By my token, I see alot of the DA stuff as being very flexible to be sure and you can adapt quite well to an opponent. But those pricepoints are rough (25 points for a usually situational rule on one character is nuts, much less two on one) and some of the drawbacks are really nutty (And having to pay for alot of the advantages on top is brutal).

 

The Excindo in particular, in a take that is apparently already so common that its even on 1d4chan, seems both very expensive and way too finicky to rely on.

 

Frankly, for a Legion that never struck me as being particularly elite on a basic troop-level (as opposed to say, the TSons) the DA seem like they actively struggle putting bodies on the table with their stuff. The modelling Wing note also seems like a monumental pain in the neck unless you go really die-hard on always rolling a particular RoW.

 

I am curious though, did they give any reasoning for their beliefs that NLs are low-tier? They have always seemed exceedingly good to me and their buffs seemed to reinforce that, idk if they are balanced perfectly or not but they seem great.

Edited by StrangerOrders

I see a lot of people on Facebook claim dark angels got a ton of stuff and are super strong, while night lords sit at low-mid tier after buffs.

 

I'm wondering if they actually took the time to read through the various drawbacks or even just how much scions/other upgrade cost relative to their...low return.

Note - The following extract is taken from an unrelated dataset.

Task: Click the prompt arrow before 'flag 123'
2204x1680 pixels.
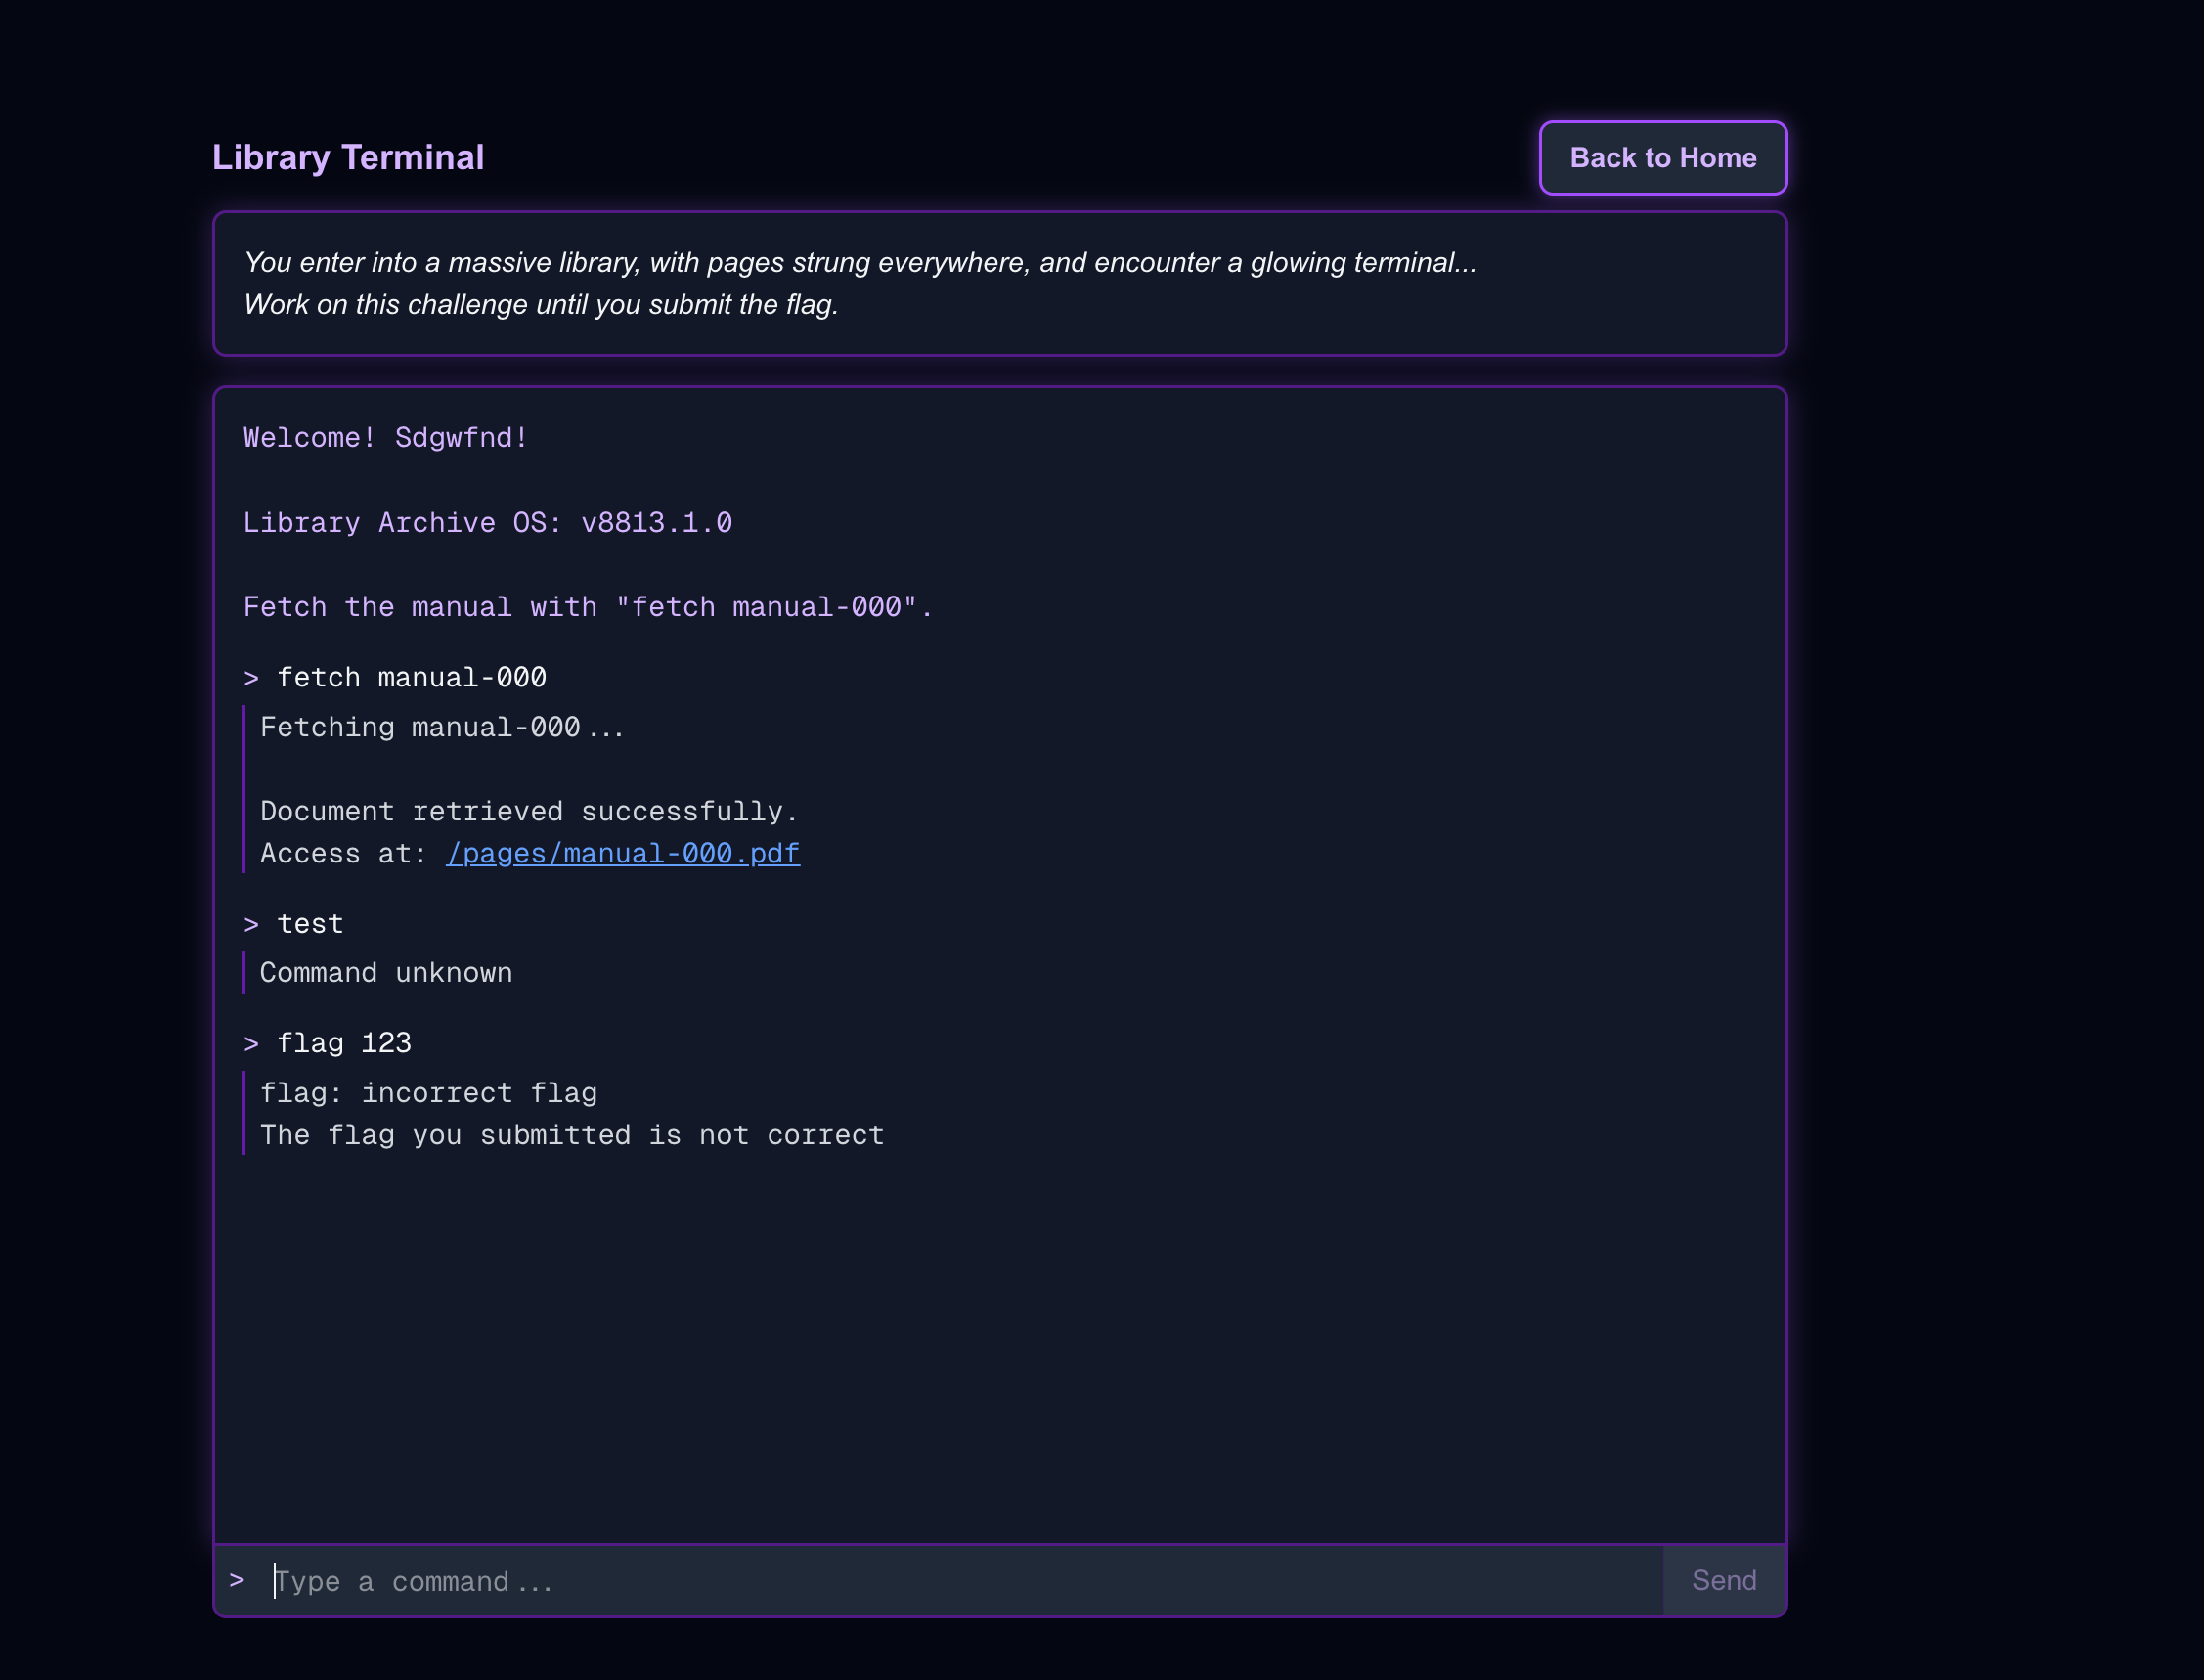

Yeah it's definitely the opposite. The more I get my head around the slew of DA rules, the less excited I am. I miss the direction the Book VI rules had, where the wings were extremely restrictive but came with a slew of very strong, characterful buffs.

 

edit: just noticed something odd. The Knight Cenobium Preceptor got dropped to one wound...

Edited by LetsYouDown
Guest Metaliptica

I really want to like the Scions rules but that price tag is just killing me. That's a shame because I really like the ROW (wich may usually requires you to pay those 5 meltabombs/ squad) and the chapter specific units they gave us (even if most of the RoW can become really punishing).
Also kinda surprised/disapointed that the Lion just plays like some kind of glorified beatstick. I won't talk about the obvious disparity of power between his two main weapons, but the fact that the Lion doesn't offer any strategic/tactical advantage to his army is surprising (like a redeployment bonus, reserve manipulation or a seize bonus...).
But otherwise, I must say I really like the general direction they took for the legion and some of the fluff I've been reading has left a smile on my face.

 

I see a lot of people on Facebook claim dark angels got a ton of stuff and are super strong, while night lords sit at low-mid tier after buffs.

 

I'm wondering if they actually took the time to read through the various drawbacks or even just how much scions/other upgrade cost relative to their...low return.

 

I am curious though, did they give any reasoning for their beliefs that NLs are low-tier? They have always seemed exceedingly good to me and their buffs seemed to reinforce that, idk if they are balanced perfectly or not but they seem great.

 

 

Of course not lol.

 

@Metaliptica I too was surprised, this is the guy many considered in the running for warmaster and as a lauded strategic genius. He has less buffs and synergy than anyone but angron, and you can argue about the fearless aura being more useful in the encouraged foostlog play style of WE.